### WRITTEN TASK
Copy each line of text in the items below word for word, leaving out the pictures.

### RECORDS SUPPLIED
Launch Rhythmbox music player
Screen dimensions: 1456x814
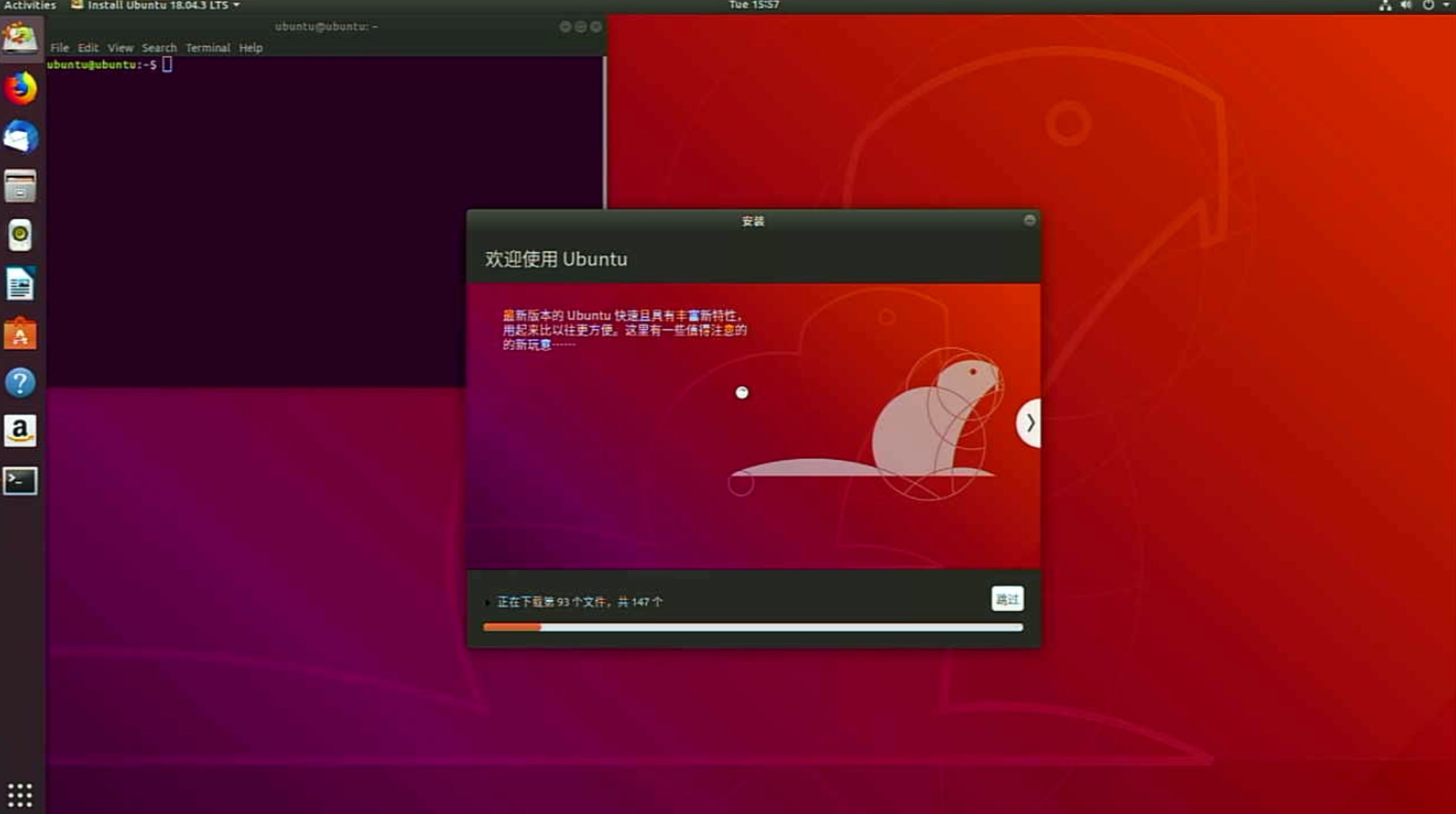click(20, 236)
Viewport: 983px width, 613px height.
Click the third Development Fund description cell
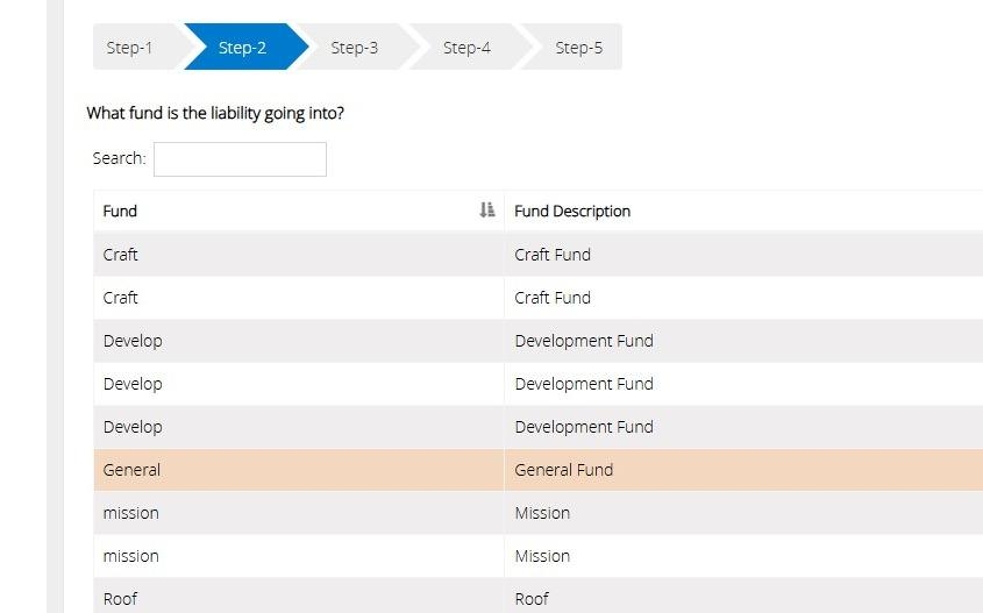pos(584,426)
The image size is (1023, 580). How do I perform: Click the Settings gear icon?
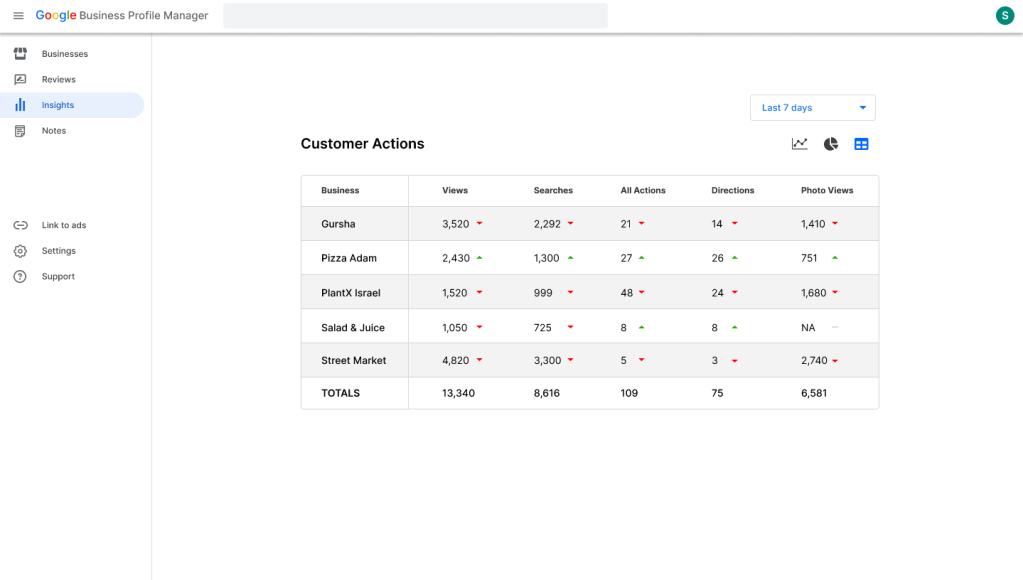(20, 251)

### WRITTEN ANSWER
Launch Rhythmbox music player
Screen dimensions: 1456x814
click(20, 236)
Viewport: 983px width, 613px height.
Click the third Development Fund description cell
pos(584,426)
The image size is (1023, 580). How do I perform: Click the Settings gear icon?
(20, 251)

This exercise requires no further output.